[Selected text]
[Start of Attachment]

Correcting Fallacies About Educational and Psychological Testing
Standardized testing is used for diagnosis, selection, and achievement measurement by individuals in many fields, including psychology, education, employment, and professional credentialing. Its benefits are numerous, substantial, and scientifically proven. However, these benefits are not well articulated or well publicized.
In their technical communications, measurement specialists are generally positive about the worth of standardized testing. Meanwhile, those who engage public debate, such as journalists and certain special interest groups, tend to be less scientifically informed and more negative about the value of testing. The contributors to this volume contend that most criticisms ignore readily accessible scientific evidence and have the unfortunate effect of discrediting the entire testing enterprise.
Standardized testing bears the twin burden of controversy and complexity and is difficult for many to understand either dispassionately or technically. In response to this reality, Richard P. Phelps and a team of well-noted measurement specialists present this book as a platform where they:
- describe the current state of public debate about testing across fields
- explain and refute the primary criticisms of testing
- acknowledge the limitations and undesirable consequences of testing
- provide suggestions for improving testing practices
- present a vigorous defense of testing and practical vision for its promise and future
Those who are charged with translating the science of testing into public information and policy—including administrators, social scientists, test publishers, professors, and journalists who specialize in education and psychology—should find a wealth of usable information here with which to balance the debate.

[End of Attachment]

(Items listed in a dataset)
[Start of Attachment]

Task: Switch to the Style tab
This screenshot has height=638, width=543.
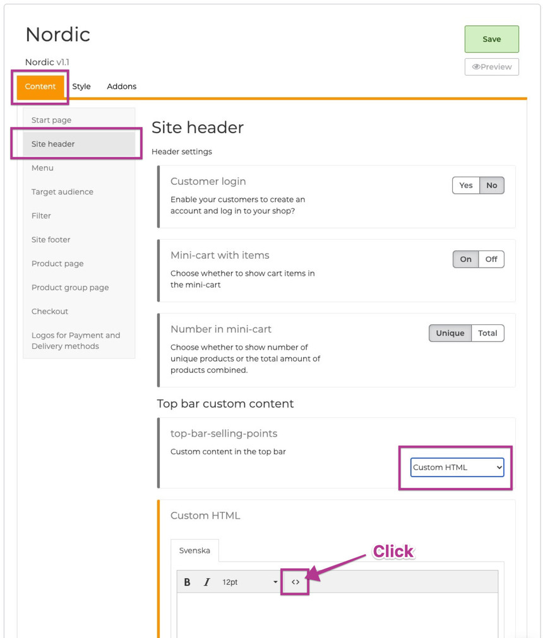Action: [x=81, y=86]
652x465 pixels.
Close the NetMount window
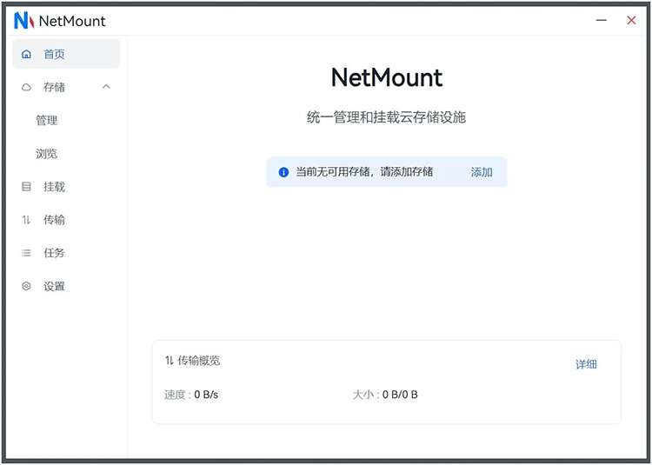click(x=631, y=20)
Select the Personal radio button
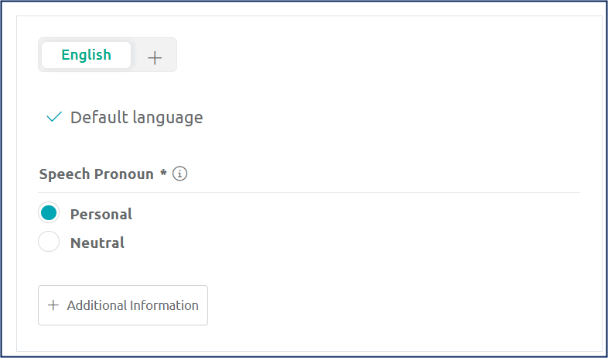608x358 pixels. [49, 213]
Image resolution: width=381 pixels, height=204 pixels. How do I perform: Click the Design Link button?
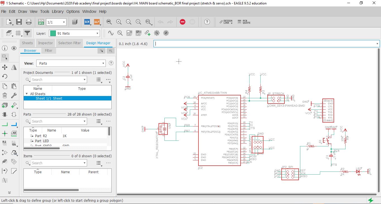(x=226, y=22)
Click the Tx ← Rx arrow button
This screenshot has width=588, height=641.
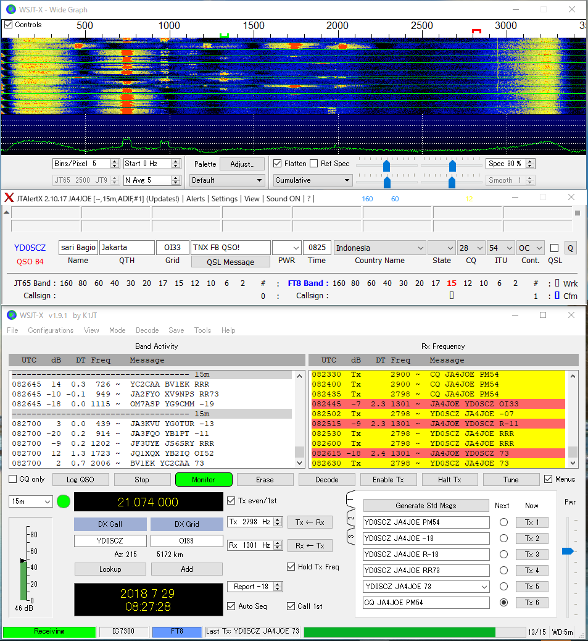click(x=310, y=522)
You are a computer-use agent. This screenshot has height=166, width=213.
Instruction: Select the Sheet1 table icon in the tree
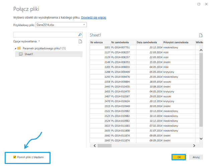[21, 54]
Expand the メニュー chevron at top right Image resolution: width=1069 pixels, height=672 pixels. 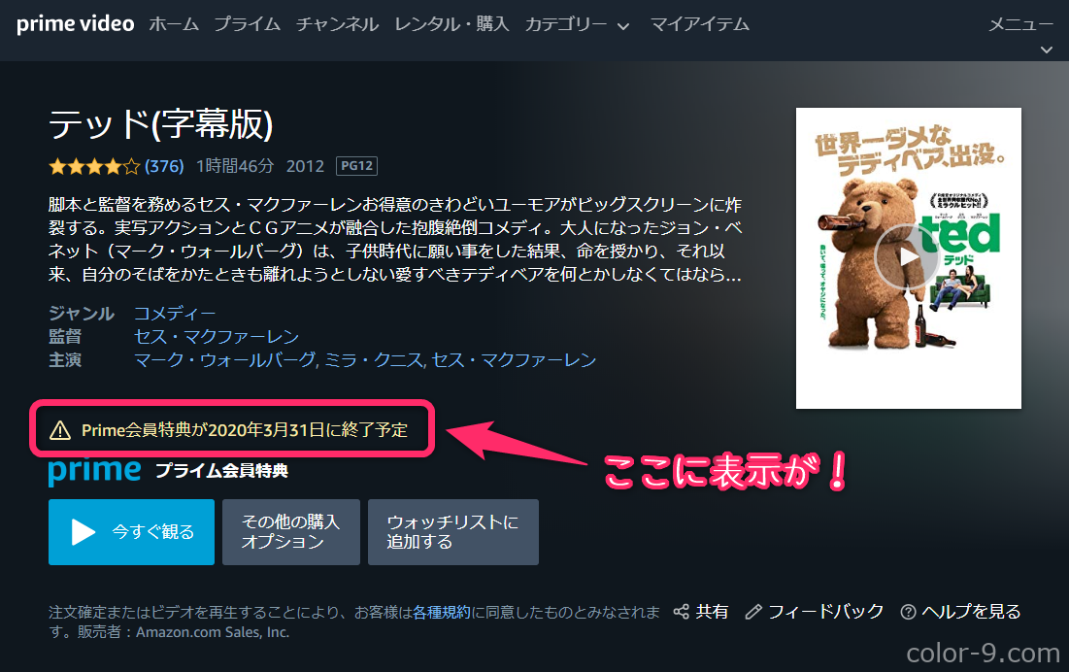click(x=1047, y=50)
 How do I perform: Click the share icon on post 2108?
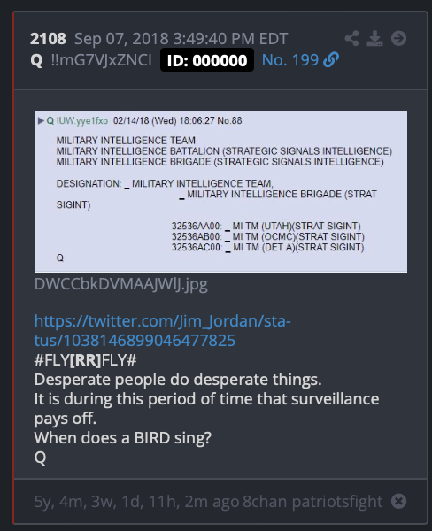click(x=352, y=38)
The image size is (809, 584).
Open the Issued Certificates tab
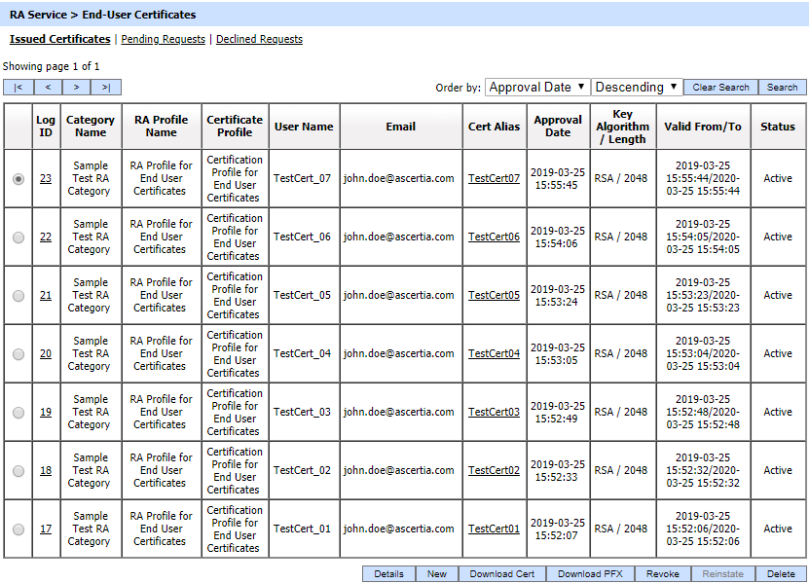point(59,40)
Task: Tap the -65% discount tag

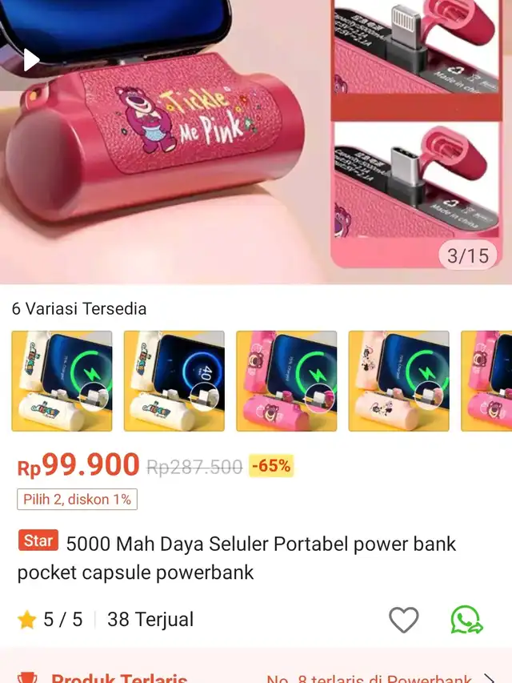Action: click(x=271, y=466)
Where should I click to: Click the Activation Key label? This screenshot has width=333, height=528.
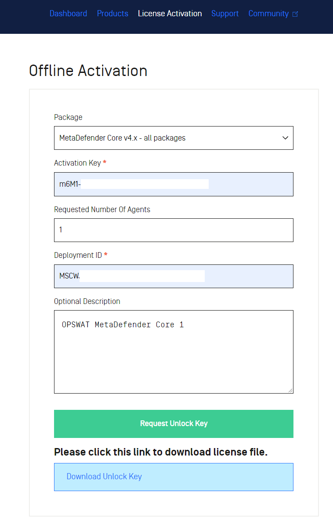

[End of Attachment]
[Start of Attachment]

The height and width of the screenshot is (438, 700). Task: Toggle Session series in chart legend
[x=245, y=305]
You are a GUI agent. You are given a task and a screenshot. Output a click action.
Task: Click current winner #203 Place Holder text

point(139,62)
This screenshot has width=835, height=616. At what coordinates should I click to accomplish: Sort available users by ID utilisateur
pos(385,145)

[End of Attachment]
[Start of Attachment]

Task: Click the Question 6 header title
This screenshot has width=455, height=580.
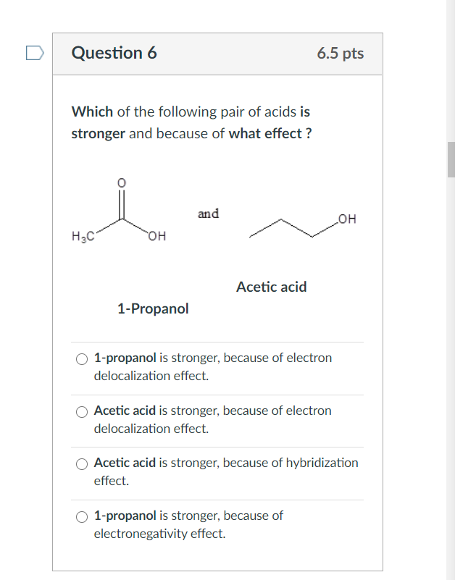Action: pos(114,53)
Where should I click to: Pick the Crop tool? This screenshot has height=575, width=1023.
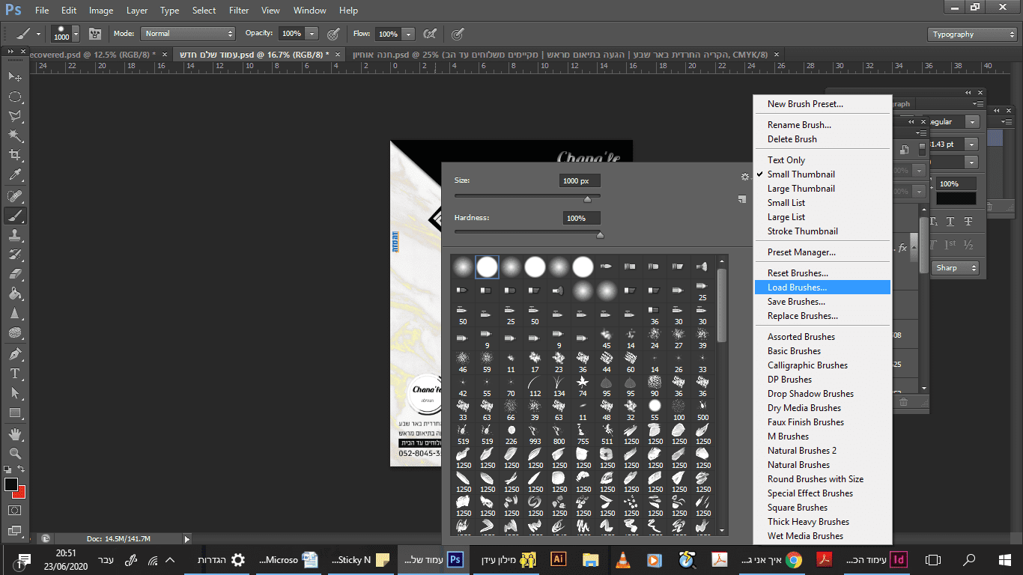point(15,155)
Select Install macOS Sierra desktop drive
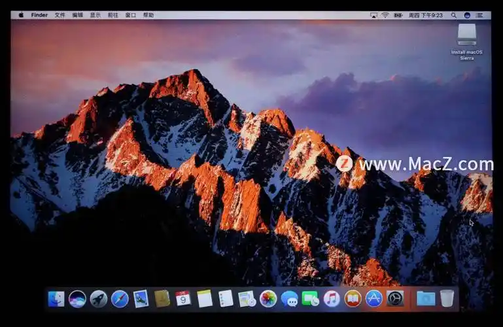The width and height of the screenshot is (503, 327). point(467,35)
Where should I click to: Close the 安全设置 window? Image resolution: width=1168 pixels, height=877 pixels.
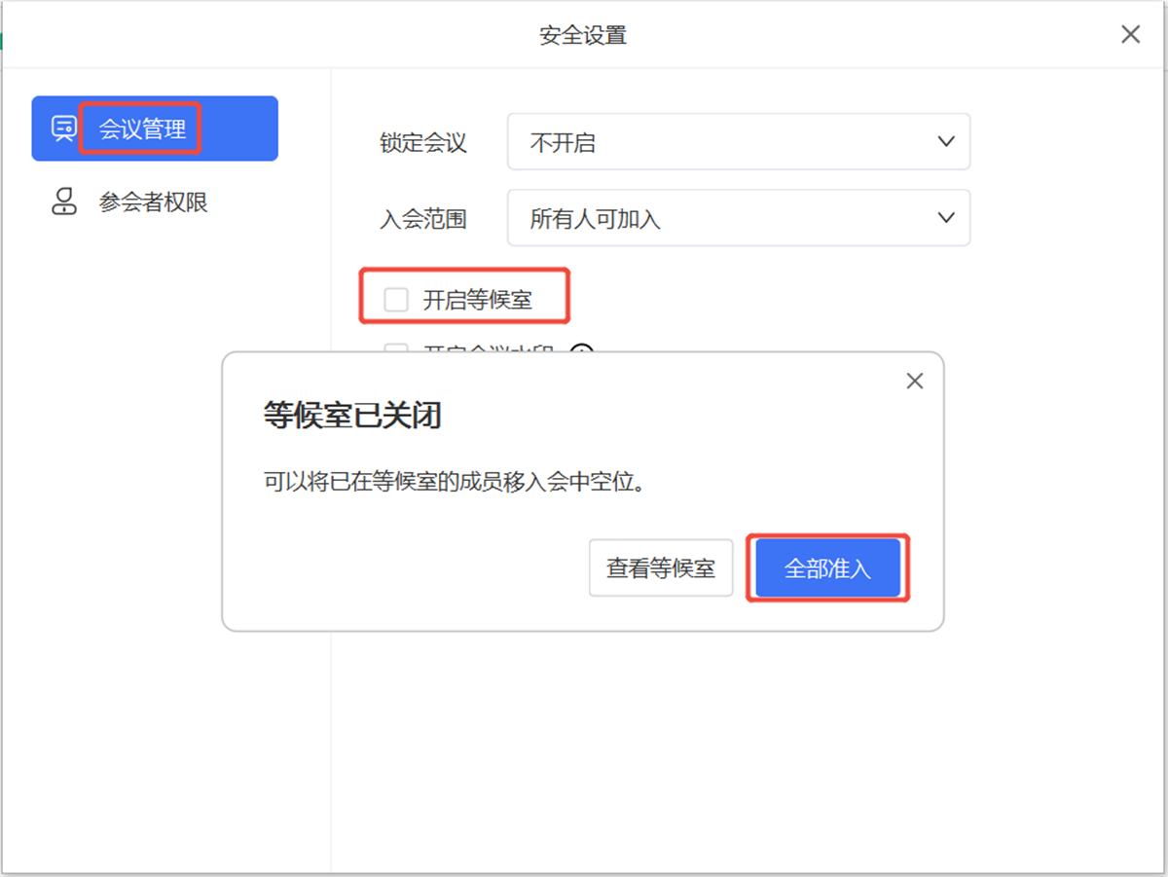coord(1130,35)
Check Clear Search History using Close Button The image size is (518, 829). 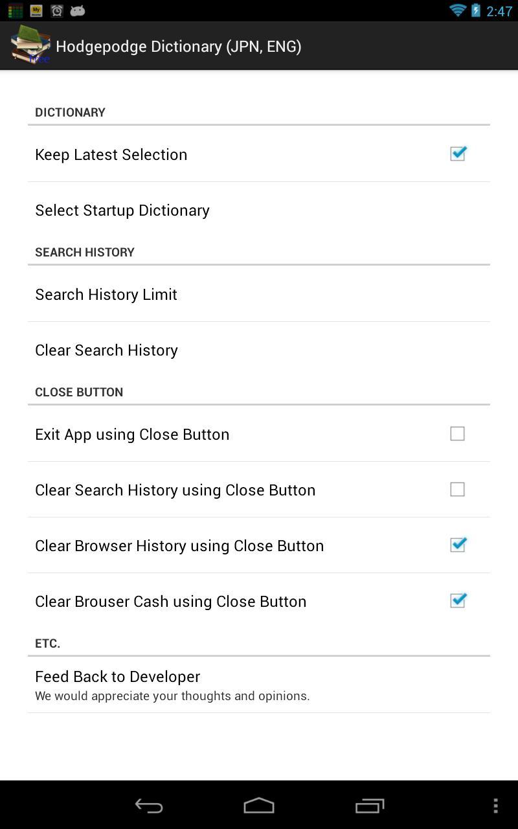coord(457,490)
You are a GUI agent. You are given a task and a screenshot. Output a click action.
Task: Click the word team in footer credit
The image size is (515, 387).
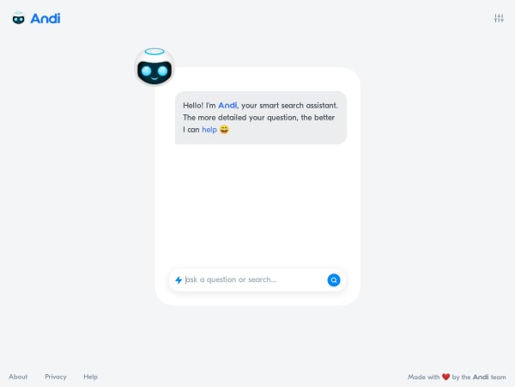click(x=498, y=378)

[End of Attachment]

[Work request 1]
Decide whether each statement agrees with the book description: (a) in their technical communications, measurement specialists are generally negative about standardized testing; (b) the book acknowledges the limitations of testing; (c) the benefits of standardized testing are well publicized. Answer yes or no for each and quote the deciding words of the book description.
[Work request 2]
Please write out everything from "In their technical" down to "entire testing enterprise." in the book description again, replacing "journalists" with "reporters".

[Exercise answer 1]
(a) No: "measurement specialists are generally positive about the worth of standardized testing"
(b) Yes: "acknowledge the limitations and undesirable consequences of testing"
(c) No: "these benefits are not well articulated or well publicized"

[Exercise answer 2]
In their technical communications, measurement specialists are generally positive about the worth of standardized testing. Meanwhile, those who engage public debate, such as reporters and certain special interest groups, tend to be less scientifically informed and more negative about the value of testing. The contributors to this volume contend that most criticisms ignore readily accessible scientific evidence and have the unfortunate effect of discrediting the entire testing enterprise.